- Directed by: Sergio Gobbi
- Screenplay by: Ugo Pirro; Sergio Gobbi;
- Based on: Enfantasme by Georges-Jean Arnaud
- Starring: Agostina Belli; Stefano Satta Flores; Serge Youssoufian;
- Cinematography: Ennio Guarnieri
- Edited by: Ruggero Mastroianni
- Music by: Stelvio Cipriani
- Production companies: Ark Cinematografica; Paris Cannes Production A.A.;
- Distributed by: Battistelli
- Release dates: 5 November 1978 (Italy); 8 November 1978 (France);
- Running time: 104 minutes
- Countries: Italy; France;

= Enfantasme =

1978 film

Enfantasme is a 1978 film co-written and directed by Sergio Gobbi. It is based on the novel Enfantasme by Georges-Jean Arnaud.

==Plot ==
After her son's death, Claudia retreats to the mountains, convinced that her husband killed the child.

==Production==
Enfantasme was director Sergio Gobbi's fourteenth film which he chose to adapt the novel Enfantasme by French writer Georges-Jean Arnaud. Gobbi described the films title as a play on words based on the French words "enfant" for child, "fantasme" (ghost)" and the verb "enfanter" (to conceive a child). Gobbi stated the film could have been "turned into a product of the Exorcist thread, or a paranormal film, Audrey Rose-style. Whereas I don't want to be conditioned or stick to formulas.
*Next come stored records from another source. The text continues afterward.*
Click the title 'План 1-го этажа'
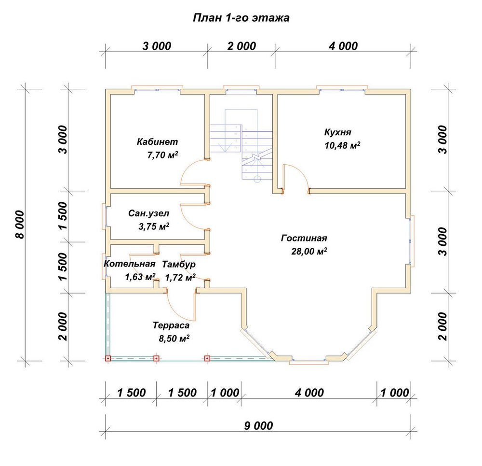241,18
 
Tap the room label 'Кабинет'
158,141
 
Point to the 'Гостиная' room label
304,238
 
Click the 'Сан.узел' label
148,213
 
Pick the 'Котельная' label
129,264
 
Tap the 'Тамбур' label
179,264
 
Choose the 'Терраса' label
171,325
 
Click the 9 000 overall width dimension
258,426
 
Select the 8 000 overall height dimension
20,225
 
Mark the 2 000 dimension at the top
241,46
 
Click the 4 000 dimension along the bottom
309,393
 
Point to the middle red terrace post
156,358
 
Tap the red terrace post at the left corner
108,358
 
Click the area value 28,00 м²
309,251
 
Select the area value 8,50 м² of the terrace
174,339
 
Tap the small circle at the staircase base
257,179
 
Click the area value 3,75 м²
154,226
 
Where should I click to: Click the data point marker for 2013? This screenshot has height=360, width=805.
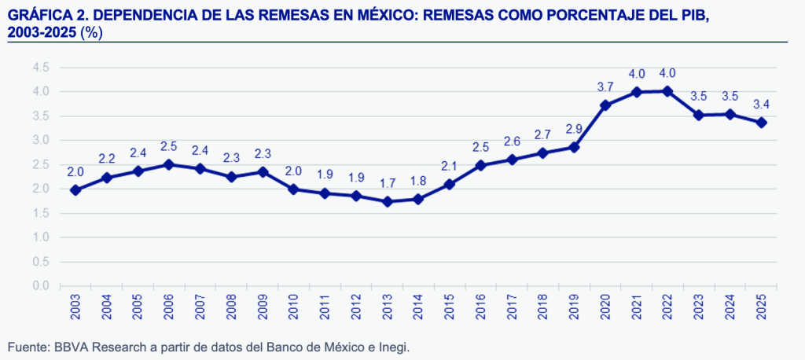388,201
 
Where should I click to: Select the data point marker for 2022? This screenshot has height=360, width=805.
667,91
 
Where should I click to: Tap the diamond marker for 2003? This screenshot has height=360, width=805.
75,189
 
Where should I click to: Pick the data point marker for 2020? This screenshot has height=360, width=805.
605,105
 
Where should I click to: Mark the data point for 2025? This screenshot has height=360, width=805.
761,123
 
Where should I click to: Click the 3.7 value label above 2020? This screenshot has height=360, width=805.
605,87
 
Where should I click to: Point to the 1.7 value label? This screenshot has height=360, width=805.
388,183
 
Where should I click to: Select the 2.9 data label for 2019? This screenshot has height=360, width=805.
574,128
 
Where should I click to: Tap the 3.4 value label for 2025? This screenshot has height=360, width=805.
761,105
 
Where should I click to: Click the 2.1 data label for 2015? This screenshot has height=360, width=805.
450,166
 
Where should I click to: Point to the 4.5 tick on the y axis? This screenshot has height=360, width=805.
41,68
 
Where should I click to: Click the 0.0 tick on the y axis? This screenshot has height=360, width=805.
41,286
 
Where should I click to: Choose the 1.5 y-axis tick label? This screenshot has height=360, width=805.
41,213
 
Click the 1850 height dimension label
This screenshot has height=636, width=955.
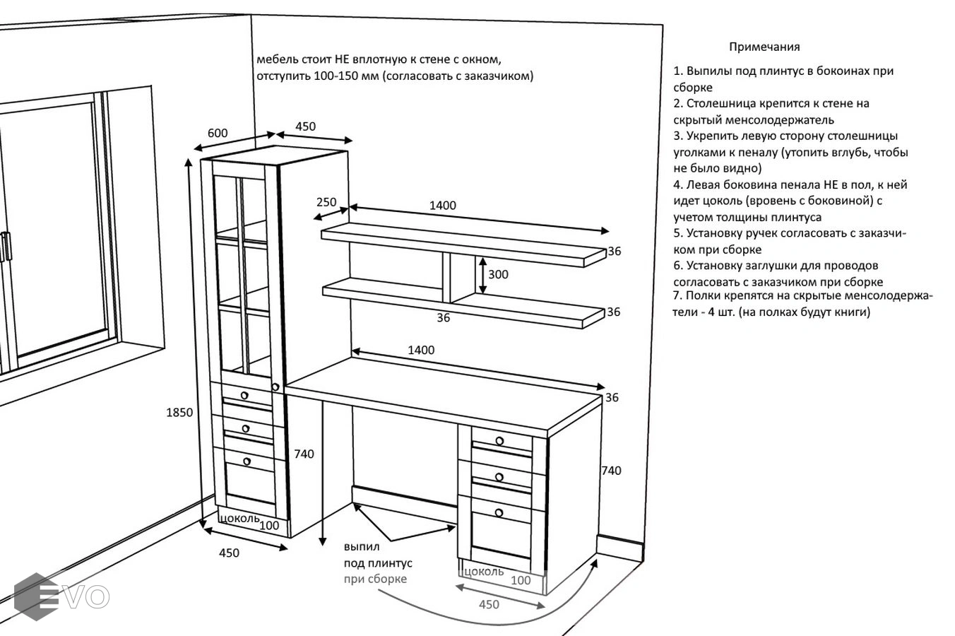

Enfantasme was shot in five weeks in the village of Bormio.

==Release==
Enfantasme was distributed in Italy where it was distributed by Battistelli on 5 November 1978. In Italy, the film grossed a total of 9,157,000 Italian lire domestically. It was released in France asL'enfant de nuit: Les inconnus aux petit pieds on 8 November 1978.

The novel of the film was adapted again for film in 2009 by Jean-Paul Guyon as Sommeil blanc.

==Reception==
Italian film historian Roberto Curti described the critical reception to the film on its released as "mixed."